Son : [en direct de Glasgow, du rock écossais des années 2000] Franz Ferdinand, Take Me Out, dans l’album éponyme [d’après l’archiduc d’Autriche], démentiel de bout en bout, Franz Ferdinand, 2004.
Les lampes Tiffany, dans une vitrine à quelques rue du Luxembourg, mai 2025
Le premier rayon rase la sphère, c’est de la pure géométrie, la rotation d’une arc-seconde à peine qui fait passer de la zone d’ombre à la zone qui frémit. Les passages piétons couinent, les conbini font frire leur korokke, les portes des trains s’ouvrent et se ferment : c’est nous qui avons l’honneur d’ouvrir l’incrémentation infinie : un nouveau jour sur la planète.
Se lever les premiers sur la Terre, c’est être au travail quand le reste du globe sommeille, assister aux premiers bâillements européens, les premiers mails qui tombent, dont le rythme augmente en averse drue. Pendant quelques heures, la présence pleine sur deux fuseaux, et lorsque 21h sonnent ici, posant une chape momentanée sur le laboratoire, il faut encore surfer sur la vague occidentale jusqu’aux petites heures de la nuit.

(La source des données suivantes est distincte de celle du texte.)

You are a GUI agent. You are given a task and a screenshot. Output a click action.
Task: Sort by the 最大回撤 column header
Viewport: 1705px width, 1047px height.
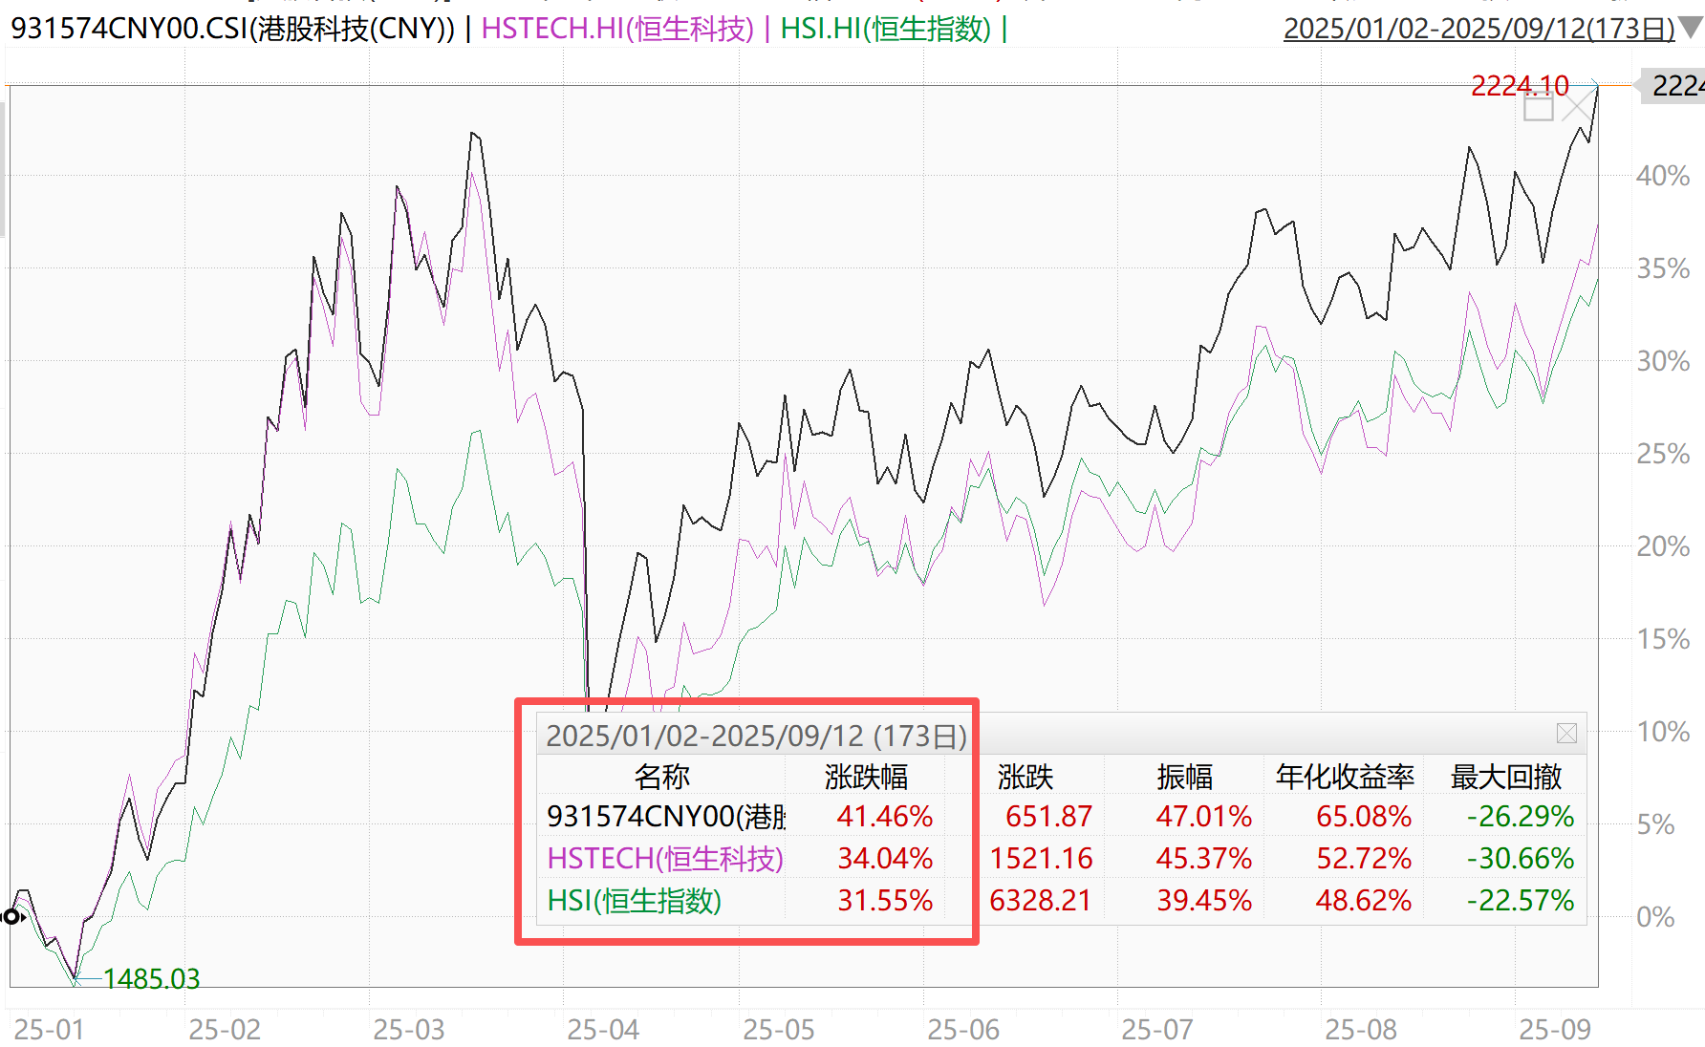click(1506, 777)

Je comprends qu’ici, on perde pied et s’enfonce dans le noir comme dans l’intarissable flot des tâches, on ne respire plus. Je pensais à la quiétude inverse de mes après-midis dans les bois pennsylvaniens, quand l’Europe avait clos ses ordinateurs. Ça m’avait permis de créer scientifiquement, littérairement, mais aussi de m’inventer en nouvelle personne.
Jeudi après-midi, notre comité d’évaluation faisait face à une rangée de jeunes scientifiques japonais pour recueillir leurs opinions et répondre à leurs questions. Un postdoc nous demandait comment nous gérions l’équilibre vie/travail.
Comme les autres, j’ai témoigné et déblatéré des conseils oiseux qui ne s’appliqueront jamais à cette culture. La seule réponse honnête aurait été celle-ci : « C’est fucked up mon ami, le monde instantané a fait de vous les esclaves du temps et des flots. La culture du travail au Japon est définie par sa longitude. Moi-même, si j’habitais ici, je deviendrais (encore plus) folle. Il n’y a pas d’équilibre possible ici. Tu te bats contre le grand moulin de la Terre. »
Son [pour insuffler de l’espoir au rythme fou] : Biorhythms: I, Oliver Davis, Royal Philharmonic Orchestra, Julian Kershaw, Kerenza Peacock.